= Helltank Destroyer =

Board game

Helltank Destroyer is a science fiction board wargame published by Metagaming Concepts in 1982 as part of its MicroGame line that features combat between supertanks and other futuristic weapons systems. The game is a sequel to 1981's Helltank, which is itself based on Ogre.

==Gameplay==
Helltank Destroyer is a two-player wargame featuring forces armed with powerful weapons, including powerful Helltanks and even more powerful Helltank Destroyers. Players choose a scenario, and then choose the weapons systems to use.

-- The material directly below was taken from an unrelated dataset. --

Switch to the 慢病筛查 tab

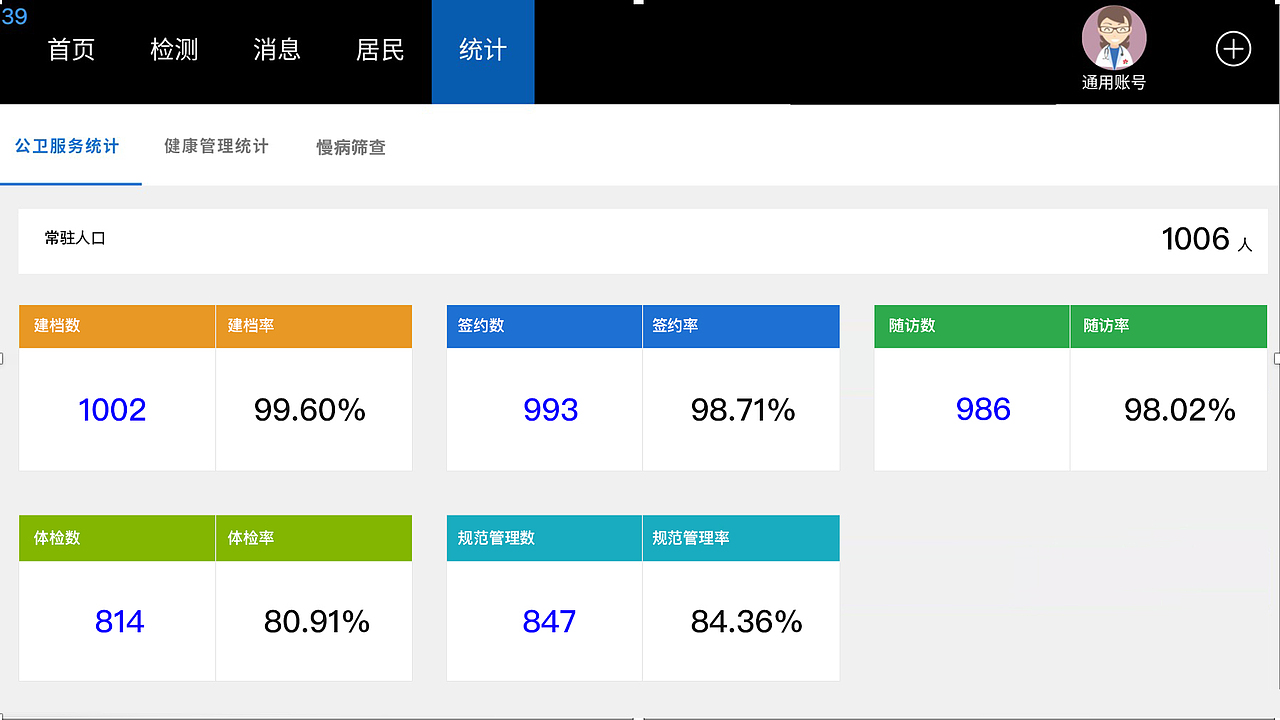(350, 146)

Players can also design their own weapons systems according to a set of rules.

==Publication history==
Metagaming's very first entry in their MicroGame line was Ogre, a science fiction wargame between a large semi-intelligent tank and more numerous but less powerful conventional weapons. The game was designed by Steve Jackson, and when Jackson left Metagaming to form Steve Jackson Games, he took with him the rights to Ogre. In an effort to replace this loss, Phil Kosnett created Helltank, which was published by Metagaming in 1981. Kosnett then created the sequel Helltank Destroyer the following year, which was published as the 22nd and last MicroGame, packaged like previous games in the series in a ziplock bag with cover art by Norman Royal. Shortly after its publication, Metagaming went out of business.

==Reception==
In Issue 60 of The Space Gamer, Steve List complained that none of the scenarios carried a predefined list of weaponry, saying, "Players are entitled to at least one playtested scenario with a specified set of forces; the option of selecting one's own is nice, but it should not be the only way to fly. For this reason, I caution potential buyers: If you don't like to roll your own, don't buy this game."

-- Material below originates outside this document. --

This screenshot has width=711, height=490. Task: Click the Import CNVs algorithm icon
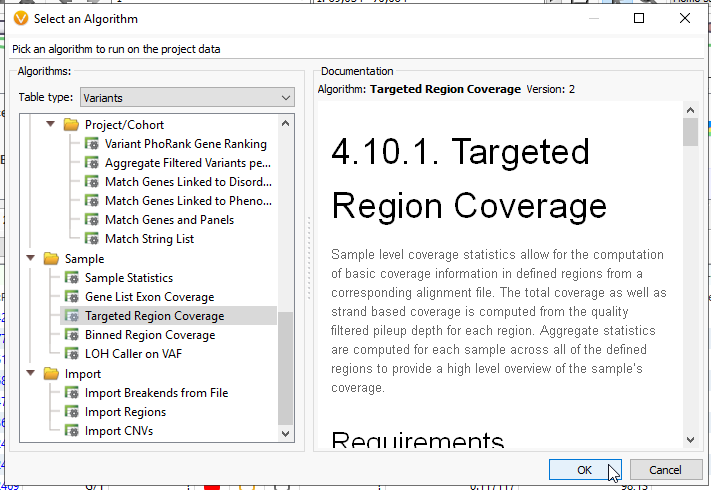pos(72,431)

Nexus #2 commented that the game was "A mundane treatment of present-day armoured warfare, with a couple of 21st Century terms loosely tacked on... every game I played, including advanced games with Helltanks was virtually decided by the third turn. Maybe the designer is trying to tell us that he feels that future armour battles will be extremely lethal. That may well be the case; but it sure makes for a boring game."

In Issue 27 of Simulacrum, Brian Train noted, "There are some interesting points in the design. [...] That being said, the Combat Results Table is very bloody and the small map does not give much scope for maneuver.."

In Issue 35 of Warning Order, Matt Irsik commented, "Not a bad game, but once again the comparisons to Ogre and GEV proved that it was good, but not great and that was the end of the series."